• **Goal**
Rewrite all of the lines below as a numbered list, skipping any blank lines and leaving the pictures out.

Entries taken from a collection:
⟨
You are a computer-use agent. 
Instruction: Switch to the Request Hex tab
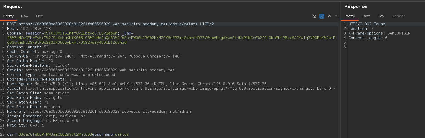(x=40, y=16)
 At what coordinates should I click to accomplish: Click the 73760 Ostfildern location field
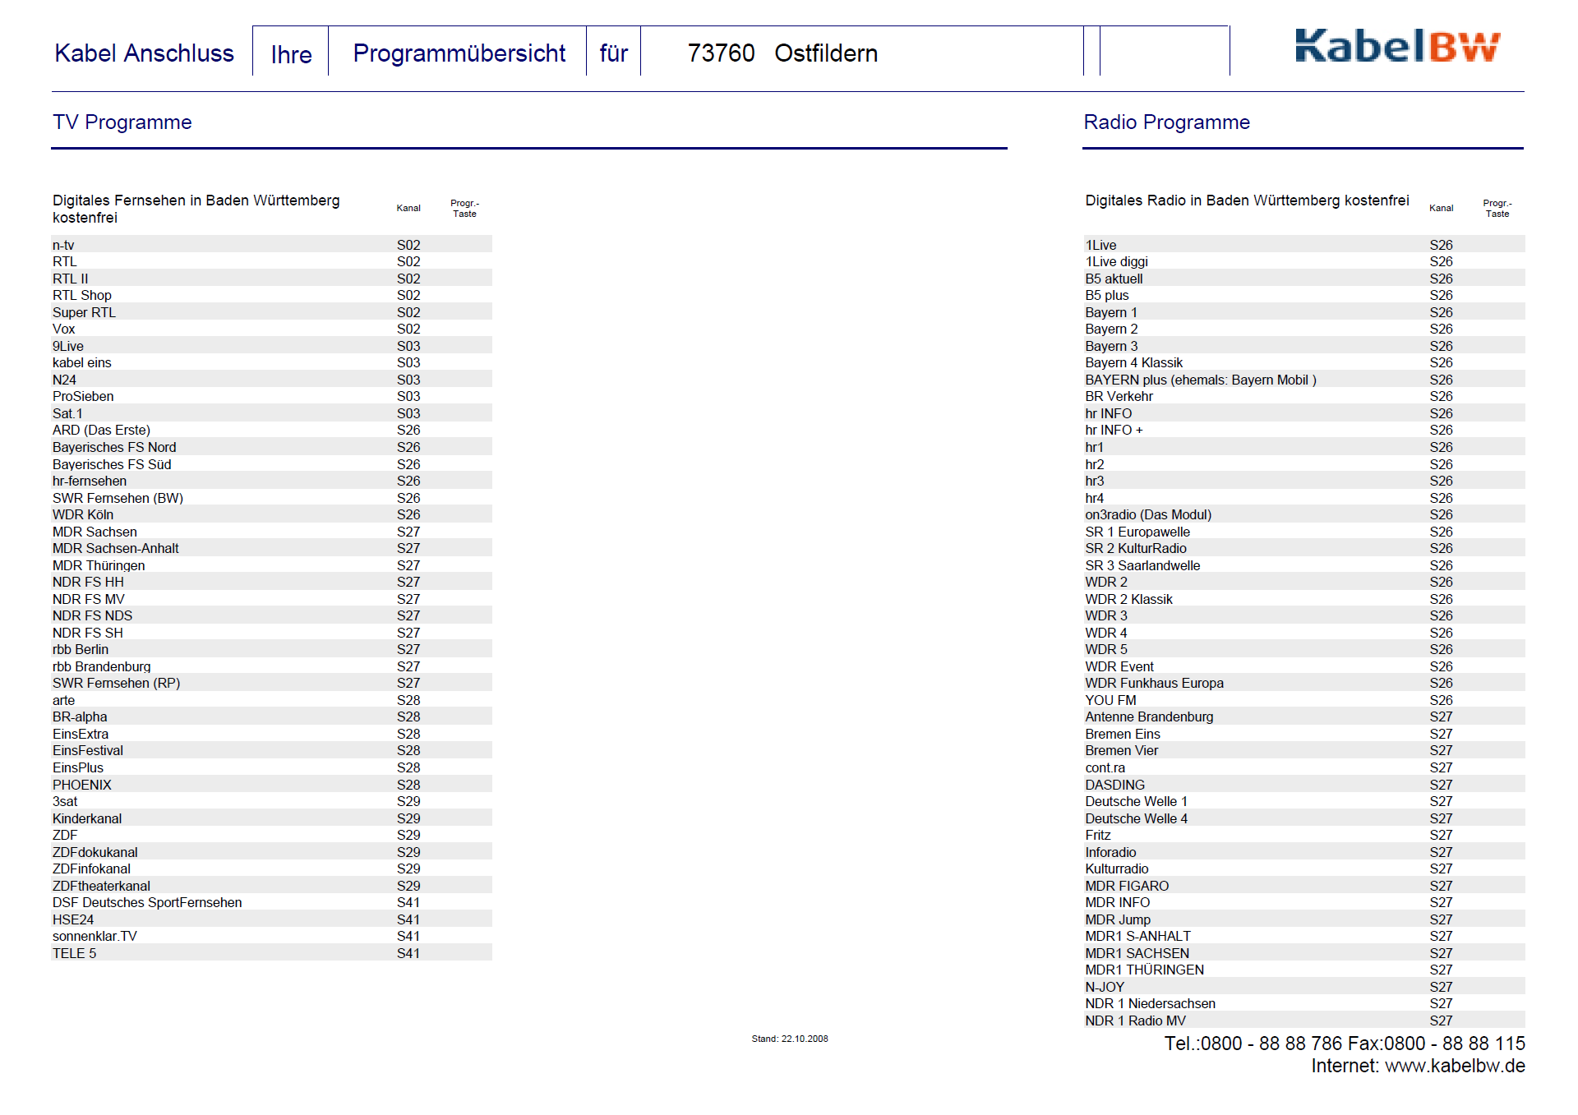[782, 53]
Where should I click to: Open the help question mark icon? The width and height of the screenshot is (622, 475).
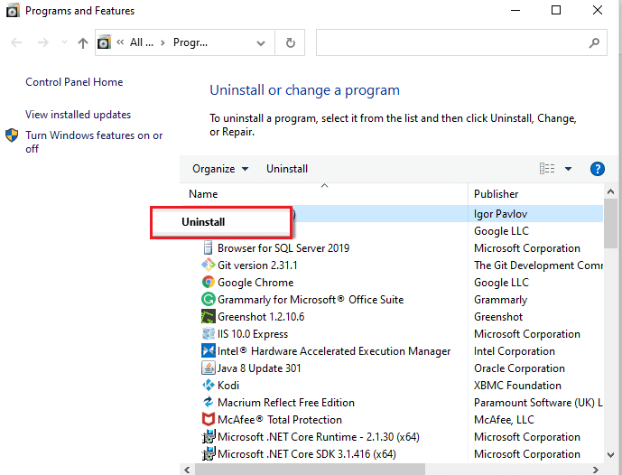597,169
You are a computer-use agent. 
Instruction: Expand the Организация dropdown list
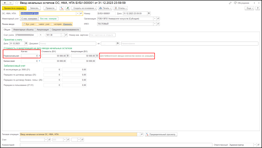tap(155, 19)
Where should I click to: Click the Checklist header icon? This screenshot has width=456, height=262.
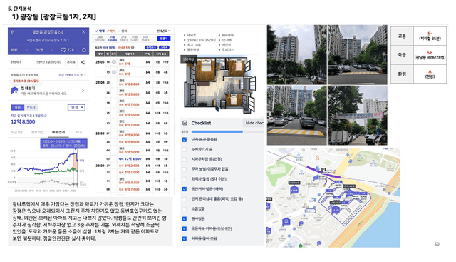click(185, 123)
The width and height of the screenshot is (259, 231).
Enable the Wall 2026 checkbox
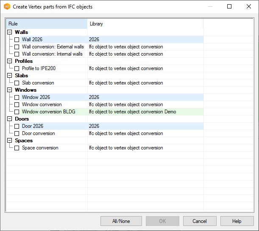(x=17, y=39)
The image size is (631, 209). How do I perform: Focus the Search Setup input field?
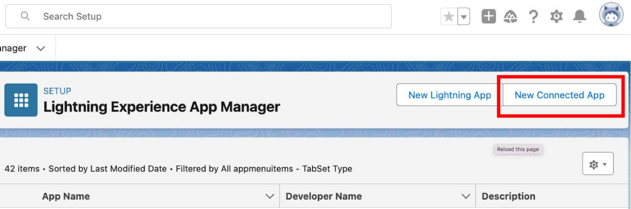[213, 17]
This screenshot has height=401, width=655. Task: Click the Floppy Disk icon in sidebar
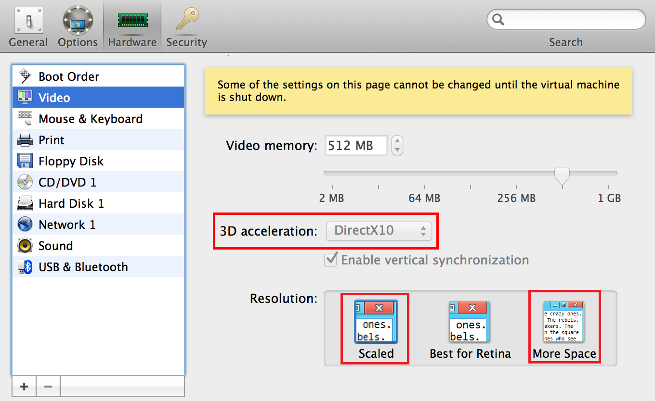[25, 161]
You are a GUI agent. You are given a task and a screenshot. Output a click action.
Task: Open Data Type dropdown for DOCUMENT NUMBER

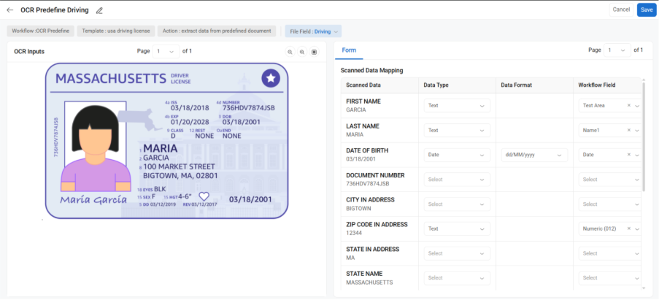click(x=456, y=180)
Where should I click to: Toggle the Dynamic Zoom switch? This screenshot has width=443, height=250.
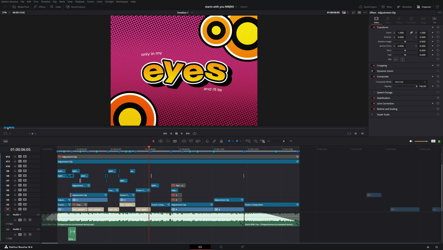click(373, 71)
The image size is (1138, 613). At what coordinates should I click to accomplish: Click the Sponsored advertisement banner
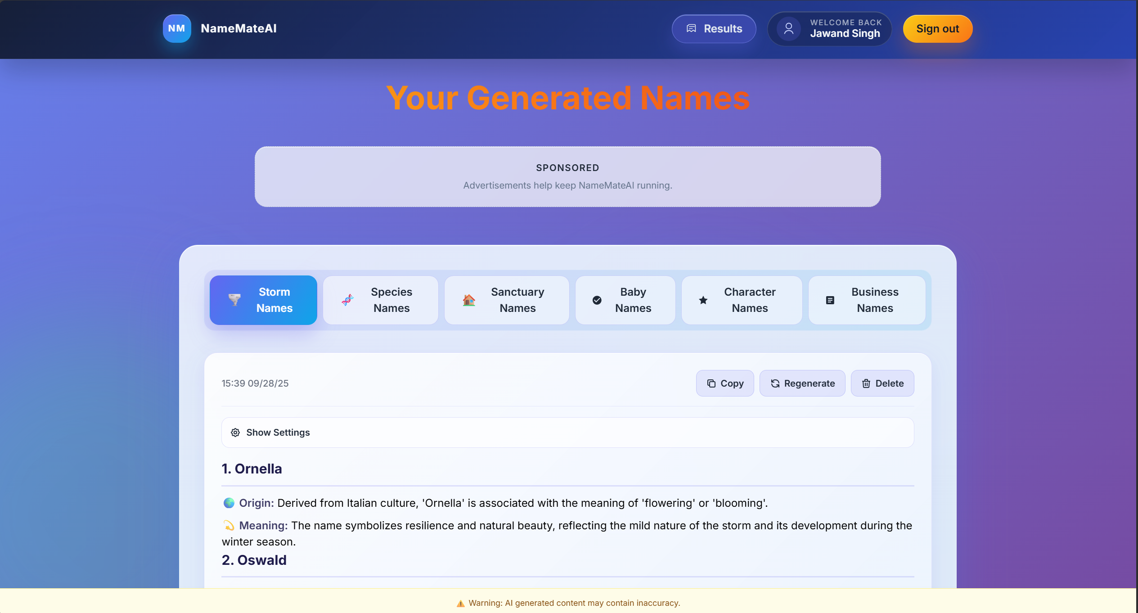click(x=567, y=176)
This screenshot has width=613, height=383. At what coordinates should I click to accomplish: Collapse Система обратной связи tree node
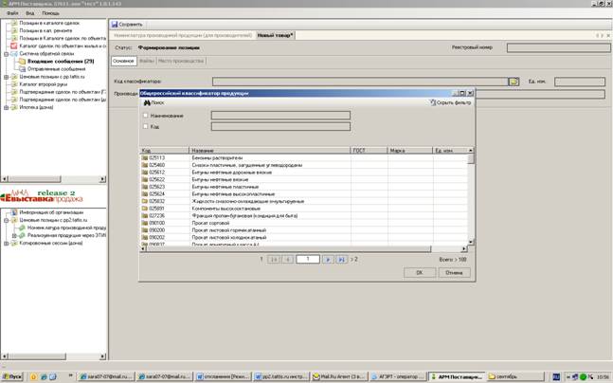click(7, 54)
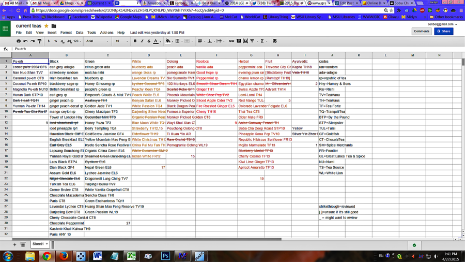Click the Insert link icon

(231, 41)
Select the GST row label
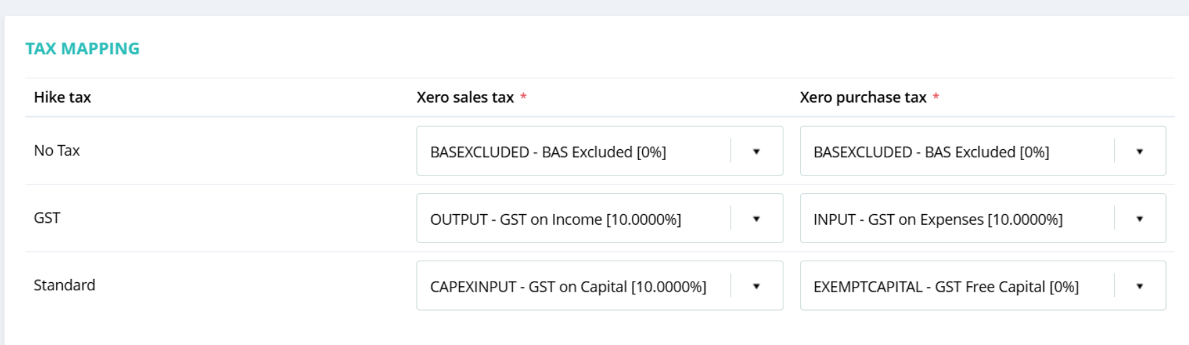Image resolution: width=1189 pixels, height=345 pixels. point(47,218)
⟩
• **Solution to the problem**
1. You are a computer-use agent. 
2. Instruction: Switch to the Request Hex tab
3. (x=40, y=16)
4.  At what coordinates should I click to accomplish: Click the 73760 Ostfildern location field
5. [782, 53]
6. Where should I click to: Open the help question mark icon? The width and height of the screenshot is (622, 475).
7. 597,169
8. You are a computer-use agent. 
9. Instruction: Expand the Организация dropdown list
10. tap(155, 19)
11. Where should I click to: Click the Checklist header icon? This screenshot has width=456, height=262.
12. click(185, 123)
13. The width and height of the screenshot is (259, 231).
14. Enable the Wall 2026 checkbox
15. (x=17, y=39)
16. The image size is (631, 209). How do I perform: Focus the Search Setup input field?
17. [213, 17]
18. This screenshot has height=401, width=655. Task: Click the Floppy Disk icon in sidebar
19. [25, 161]
20. You are a GUI agent. You are given a task and a screenshot. Output a click action.
21. Task: Open Data Type dropdown for DOCUMENT NUMBER
22. click(x=456, y=180)
23. Where should I click to: Toggle the Dynamic Zoom switch? This screenshot has width=443, height=250.
24. click(373, 71)
25. The image size is (1138, 613). At what coordinates should I click to accomplish: Click the Sponsored advertisement banner
26. click(x=567, y=176)
27. This screenshot has width=613, height=383. At what coordinates should I click to accomplish: Collapse Система обратной связи tree node
28. click(7, 54)
29. Click the Insert link icon
30. (231, 41)
31. Select the GST row label
32. Image resolution: width=1189 pixels, height=345 pixels. point(47,218)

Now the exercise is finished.